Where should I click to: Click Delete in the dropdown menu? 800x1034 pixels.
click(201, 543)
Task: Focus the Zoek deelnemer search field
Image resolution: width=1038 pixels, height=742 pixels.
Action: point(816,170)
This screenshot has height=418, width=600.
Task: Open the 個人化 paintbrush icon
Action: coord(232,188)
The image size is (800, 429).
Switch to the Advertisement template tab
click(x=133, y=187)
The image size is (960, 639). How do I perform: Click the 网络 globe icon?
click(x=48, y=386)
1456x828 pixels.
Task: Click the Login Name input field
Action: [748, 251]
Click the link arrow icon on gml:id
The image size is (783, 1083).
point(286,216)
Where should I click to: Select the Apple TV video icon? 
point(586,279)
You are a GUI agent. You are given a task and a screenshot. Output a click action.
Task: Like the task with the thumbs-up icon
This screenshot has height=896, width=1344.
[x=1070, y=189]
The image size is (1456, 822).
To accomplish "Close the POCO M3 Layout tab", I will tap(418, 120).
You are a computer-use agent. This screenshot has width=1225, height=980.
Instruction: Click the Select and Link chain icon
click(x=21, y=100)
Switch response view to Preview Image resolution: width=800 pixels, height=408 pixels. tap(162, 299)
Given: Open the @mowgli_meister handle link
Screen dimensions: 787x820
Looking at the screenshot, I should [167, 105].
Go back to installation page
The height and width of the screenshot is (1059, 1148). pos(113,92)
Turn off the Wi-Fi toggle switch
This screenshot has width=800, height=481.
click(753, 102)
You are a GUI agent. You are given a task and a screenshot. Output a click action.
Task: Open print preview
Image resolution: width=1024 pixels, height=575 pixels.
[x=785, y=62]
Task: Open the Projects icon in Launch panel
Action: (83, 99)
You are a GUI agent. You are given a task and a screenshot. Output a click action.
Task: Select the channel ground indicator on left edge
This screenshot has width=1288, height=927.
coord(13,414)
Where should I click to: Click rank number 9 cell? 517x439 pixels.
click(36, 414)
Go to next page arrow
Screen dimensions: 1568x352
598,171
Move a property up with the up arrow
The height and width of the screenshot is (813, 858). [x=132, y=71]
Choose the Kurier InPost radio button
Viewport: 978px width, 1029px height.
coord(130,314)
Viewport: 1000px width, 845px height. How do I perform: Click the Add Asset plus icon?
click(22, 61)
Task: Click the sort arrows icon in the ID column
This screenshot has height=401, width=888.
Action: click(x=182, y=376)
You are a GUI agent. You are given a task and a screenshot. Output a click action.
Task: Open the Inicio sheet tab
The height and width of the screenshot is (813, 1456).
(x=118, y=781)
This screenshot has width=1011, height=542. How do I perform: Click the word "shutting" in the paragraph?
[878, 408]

Task instructions: Type the data out again, exactly.

Written response:
Where should I click to: Click Delete in the dropdown menu? 800x1034 pixels.
click(201, 543)
Task: Focus the Zoek deelnemer search field
Image resolution: width=1038 pixels, height=742 pixels.
Action: point(816,170)
This screenshot has height=418, width=600.
Task: Open the 個人化 paintbrush icon
Action: coord(232,188)
The image size is (800, 429).
Switch to the Advertisement template tab
click(x=133, y=187)
The image size is (960, 639). How do I perform: Click the 网络 globe icon?
click(x=48, y=386)
1456x828 pixels.
Task: Click the Login Name input field
Action: [748, 251]
Click the link arrow icon on gml:id
The image size is (783, 1083).
point(286,216)
Where should I click to: Select the Apple TV video icon? 
point(586,279)
You are a GUI agent. You are given a task and a screenshot. Output a click action.
Task: Like the task with the thumbs-up icon
This screenshot has height=896, width=1344.
[x=1070, y=189]
The image size is (1456, 822).
To accomplish "Close the POCO M3 Layout tab", I will tap(418, 120).
You are a computer-use agent. This screenshot has width=1225, height=980.
Instruction: Click the Select and Link chain icon
click(x=21, y=100)
Switch response view to Preview Image resolution: width=800 pixels, height=408 pixels. tap(162, 299)
Given: Open the @mowgli_meister handle link
Screen dimensions: 787x820
Looking at the screenshot, I should [167, 105].
Go back to installation page
The height and width of the screenshot is (1059, 1148). pos(113,92)
Turn off the Wi-Fi toggle switch
This screenshot has width=800, height=481.
click(753, 102)
You are a GUI agent. You are given a task and a screenshot. Output a click action.
Task: Open print preview
Image resolution: width=1024 pixels, height=575 pixels.
[x=785, y=62]
Task: Open the Projects icon in Launch panel
Action: (83, 99)
You are a GUI agent. You are given a task and a screenshot. Output a click action.
Task: Select the channel ground indicator on left edge
This screenshot has width=1288, height=927.
coord(13,414)
Where should I click to: Click rank number 9 cell? 517x439 pixels.
click(36, 414)
Go to next page arrow
Screen dimensions: 1568x352
598,171
Move a property up with the up arrow
The height and width of the screenshot is (813, 858). [x=132, y=71]
Choose the Kurier InPost radio button
Viewport: 978px width, 1029px height.
coord(130,314)
Viewport: 1000px width, 845px height. How do I perform: Click the Add Asset plus icon?
click(22, 61)
Task: Click the sort arrows icon in the ID column
This screenshot has height=401, width=888.
Action: click(x=182, y=376)
You are a GUI agent. You are given a task and a screenshot. Output a click action.
Task: Open the Inicio sheet tab
The height and width of the screenshot is (813, 1456).
(x=118, y=781)
This screenshot has width=1011, height=542. How do I perform: Click the word "shutting" in the paragraph?
[878, 408]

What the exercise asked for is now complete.